10/27/95

CONTACT: Stanford University News Service (650) 723-2558

Graduate students continue sessions on faculty values

STANFORD -- Claude Steele, the Stanford psychology professor whose studies of stereotype vulnerability have shown why some affirmative action programs succeed and some fail, and Martin Hellman, the electrical engineering professor whose expertise runs from cryptography to hybrid vehicles to the accidental risk of nuclear war, will be among the speakers as the "What Matters to Me and Why" forum continues its third year.

Organized and run by graduate students, the series of conversations about values features prominent faculty members in informal give-and- take sessions held in the side chapel of Memorial Church. The sessions are scheduled at the noon hour so they will be available to most members of the Stanford community.

Steele will speak on Nov. 8, Hellman on Nov. 22.

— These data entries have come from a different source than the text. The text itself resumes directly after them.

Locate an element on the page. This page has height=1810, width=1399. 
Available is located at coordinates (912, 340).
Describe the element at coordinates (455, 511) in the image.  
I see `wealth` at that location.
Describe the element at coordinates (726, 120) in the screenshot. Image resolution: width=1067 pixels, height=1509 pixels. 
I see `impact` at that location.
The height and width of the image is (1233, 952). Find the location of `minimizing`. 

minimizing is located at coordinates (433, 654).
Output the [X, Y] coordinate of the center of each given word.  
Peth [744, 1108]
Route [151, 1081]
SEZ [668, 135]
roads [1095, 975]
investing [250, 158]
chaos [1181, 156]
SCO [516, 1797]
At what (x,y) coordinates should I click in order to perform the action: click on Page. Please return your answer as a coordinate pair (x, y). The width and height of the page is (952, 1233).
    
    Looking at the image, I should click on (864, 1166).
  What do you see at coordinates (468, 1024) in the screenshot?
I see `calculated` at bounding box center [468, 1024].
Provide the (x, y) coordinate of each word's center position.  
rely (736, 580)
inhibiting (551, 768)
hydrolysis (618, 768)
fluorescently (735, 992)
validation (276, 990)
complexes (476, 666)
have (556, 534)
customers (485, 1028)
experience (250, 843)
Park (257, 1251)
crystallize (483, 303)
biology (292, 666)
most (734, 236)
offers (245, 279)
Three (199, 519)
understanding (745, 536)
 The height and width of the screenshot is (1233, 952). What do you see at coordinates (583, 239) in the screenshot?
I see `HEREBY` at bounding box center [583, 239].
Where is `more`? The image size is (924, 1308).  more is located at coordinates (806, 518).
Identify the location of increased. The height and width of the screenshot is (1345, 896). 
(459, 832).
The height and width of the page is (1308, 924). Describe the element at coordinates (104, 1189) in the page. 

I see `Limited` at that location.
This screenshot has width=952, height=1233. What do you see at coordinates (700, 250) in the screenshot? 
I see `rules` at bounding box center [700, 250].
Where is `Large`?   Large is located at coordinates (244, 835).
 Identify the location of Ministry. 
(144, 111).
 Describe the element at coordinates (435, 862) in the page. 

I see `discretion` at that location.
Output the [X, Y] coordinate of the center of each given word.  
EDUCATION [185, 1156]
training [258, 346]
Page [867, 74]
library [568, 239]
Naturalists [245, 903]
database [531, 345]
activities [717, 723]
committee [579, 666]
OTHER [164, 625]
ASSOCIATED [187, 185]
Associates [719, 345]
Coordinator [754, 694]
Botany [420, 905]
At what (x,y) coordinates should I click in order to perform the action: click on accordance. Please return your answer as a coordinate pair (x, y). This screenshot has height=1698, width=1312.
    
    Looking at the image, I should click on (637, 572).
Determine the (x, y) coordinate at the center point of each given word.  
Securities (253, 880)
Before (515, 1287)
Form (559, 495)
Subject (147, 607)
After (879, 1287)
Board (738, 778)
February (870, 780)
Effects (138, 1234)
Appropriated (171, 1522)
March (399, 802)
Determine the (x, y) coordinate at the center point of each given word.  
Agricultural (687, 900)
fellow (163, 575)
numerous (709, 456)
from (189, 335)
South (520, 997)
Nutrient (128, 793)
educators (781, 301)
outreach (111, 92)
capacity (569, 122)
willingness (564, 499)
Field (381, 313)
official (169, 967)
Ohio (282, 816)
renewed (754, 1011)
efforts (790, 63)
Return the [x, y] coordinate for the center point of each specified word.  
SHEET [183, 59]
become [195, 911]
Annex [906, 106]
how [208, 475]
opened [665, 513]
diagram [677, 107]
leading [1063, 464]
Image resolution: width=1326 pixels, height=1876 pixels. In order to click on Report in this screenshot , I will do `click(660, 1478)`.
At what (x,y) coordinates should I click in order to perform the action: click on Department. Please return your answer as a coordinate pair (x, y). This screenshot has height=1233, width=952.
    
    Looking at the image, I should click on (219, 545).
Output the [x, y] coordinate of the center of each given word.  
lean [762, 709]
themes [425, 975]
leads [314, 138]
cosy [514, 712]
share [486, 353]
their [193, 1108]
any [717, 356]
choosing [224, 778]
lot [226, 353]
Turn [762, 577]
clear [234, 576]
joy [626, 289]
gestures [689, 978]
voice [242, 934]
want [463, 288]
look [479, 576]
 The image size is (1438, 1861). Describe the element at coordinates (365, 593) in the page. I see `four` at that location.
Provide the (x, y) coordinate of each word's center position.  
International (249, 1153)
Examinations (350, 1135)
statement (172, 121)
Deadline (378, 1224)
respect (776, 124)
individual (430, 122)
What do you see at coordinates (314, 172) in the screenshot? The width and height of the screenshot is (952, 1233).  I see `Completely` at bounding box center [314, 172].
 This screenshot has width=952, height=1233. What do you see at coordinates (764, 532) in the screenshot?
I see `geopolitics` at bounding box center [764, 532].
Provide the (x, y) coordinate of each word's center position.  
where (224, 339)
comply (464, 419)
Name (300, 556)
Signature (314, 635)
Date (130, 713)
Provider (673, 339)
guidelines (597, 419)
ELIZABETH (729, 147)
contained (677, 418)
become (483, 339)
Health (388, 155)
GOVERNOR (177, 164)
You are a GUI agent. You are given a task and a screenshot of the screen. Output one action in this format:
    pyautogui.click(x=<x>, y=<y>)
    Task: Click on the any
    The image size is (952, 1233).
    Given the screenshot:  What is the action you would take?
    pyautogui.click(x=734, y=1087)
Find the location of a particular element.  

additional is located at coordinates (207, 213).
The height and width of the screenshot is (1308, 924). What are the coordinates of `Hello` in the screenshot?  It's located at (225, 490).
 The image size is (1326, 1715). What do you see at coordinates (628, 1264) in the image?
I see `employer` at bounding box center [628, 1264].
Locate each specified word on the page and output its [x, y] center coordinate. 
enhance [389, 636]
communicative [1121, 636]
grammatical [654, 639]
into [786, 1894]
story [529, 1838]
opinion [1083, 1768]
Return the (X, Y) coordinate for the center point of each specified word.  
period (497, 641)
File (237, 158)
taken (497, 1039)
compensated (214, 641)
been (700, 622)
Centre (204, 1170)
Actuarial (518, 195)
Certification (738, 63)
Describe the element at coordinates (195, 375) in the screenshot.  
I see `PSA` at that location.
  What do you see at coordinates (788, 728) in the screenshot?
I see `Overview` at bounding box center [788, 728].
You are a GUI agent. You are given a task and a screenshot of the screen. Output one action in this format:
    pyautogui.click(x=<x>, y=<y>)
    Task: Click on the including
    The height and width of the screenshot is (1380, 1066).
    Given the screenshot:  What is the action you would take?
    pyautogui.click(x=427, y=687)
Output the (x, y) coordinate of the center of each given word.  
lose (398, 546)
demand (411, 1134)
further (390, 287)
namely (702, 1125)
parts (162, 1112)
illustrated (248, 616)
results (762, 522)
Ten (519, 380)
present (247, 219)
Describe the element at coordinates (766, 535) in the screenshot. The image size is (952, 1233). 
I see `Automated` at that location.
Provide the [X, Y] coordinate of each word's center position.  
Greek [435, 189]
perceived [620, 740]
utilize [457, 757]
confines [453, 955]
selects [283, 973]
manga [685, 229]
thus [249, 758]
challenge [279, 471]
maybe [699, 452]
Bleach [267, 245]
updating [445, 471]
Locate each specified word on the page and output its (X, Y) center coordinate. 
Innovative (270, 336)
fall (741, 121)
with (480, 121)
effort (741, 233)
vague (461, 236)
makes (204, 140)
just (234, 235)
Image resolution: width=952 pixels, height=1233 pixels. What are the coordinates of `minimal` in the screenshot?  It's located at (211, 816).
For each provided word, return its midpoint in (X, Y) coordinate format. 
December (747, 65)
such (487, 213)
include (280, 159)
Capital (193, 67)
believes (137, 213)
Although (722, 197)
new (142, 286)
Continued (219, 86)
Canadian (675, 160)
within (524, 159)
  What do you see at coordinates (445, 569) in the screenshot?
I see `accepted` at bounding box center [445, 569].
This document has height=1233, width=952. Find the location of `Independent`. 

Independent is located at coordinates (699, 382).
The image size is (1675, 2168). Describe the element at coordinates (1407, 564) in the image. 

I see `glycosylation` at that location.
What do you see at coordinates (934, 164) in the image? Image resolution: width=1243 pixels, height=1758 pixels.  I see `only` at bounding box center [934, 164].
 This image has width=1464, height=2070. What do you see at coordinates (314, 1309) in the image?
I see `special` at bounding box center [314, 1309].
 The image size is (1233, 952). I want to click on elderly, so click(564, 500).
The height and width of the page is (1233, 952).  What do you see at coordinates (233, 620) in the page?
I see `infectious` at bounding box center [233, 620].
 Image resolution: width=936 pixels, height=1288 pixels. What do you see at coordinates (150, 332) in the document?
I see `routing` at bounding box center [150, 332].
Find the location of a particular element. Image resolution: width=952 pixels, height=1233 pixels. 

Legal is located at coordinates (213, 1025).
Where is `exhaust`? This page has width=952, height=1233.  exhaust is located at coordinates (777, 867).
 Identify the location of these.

Other speakers so far in the 1995 series have been Jim Adams, professor of mechanical engineering, and Sara Little Turnbull, director of the Process of Change Laboratory in the Graduate School of Business.

The forum's organizing committee includes graduate students Nancy Tsai, Mark Thurber, Quintus Jett, Sara Dill and Trevor Clark, and Elizabeth Lasensky, a staff member in the department of molecular and cellular physiology. Christina Miller, acting associate dean of Memorial Church, works with the group.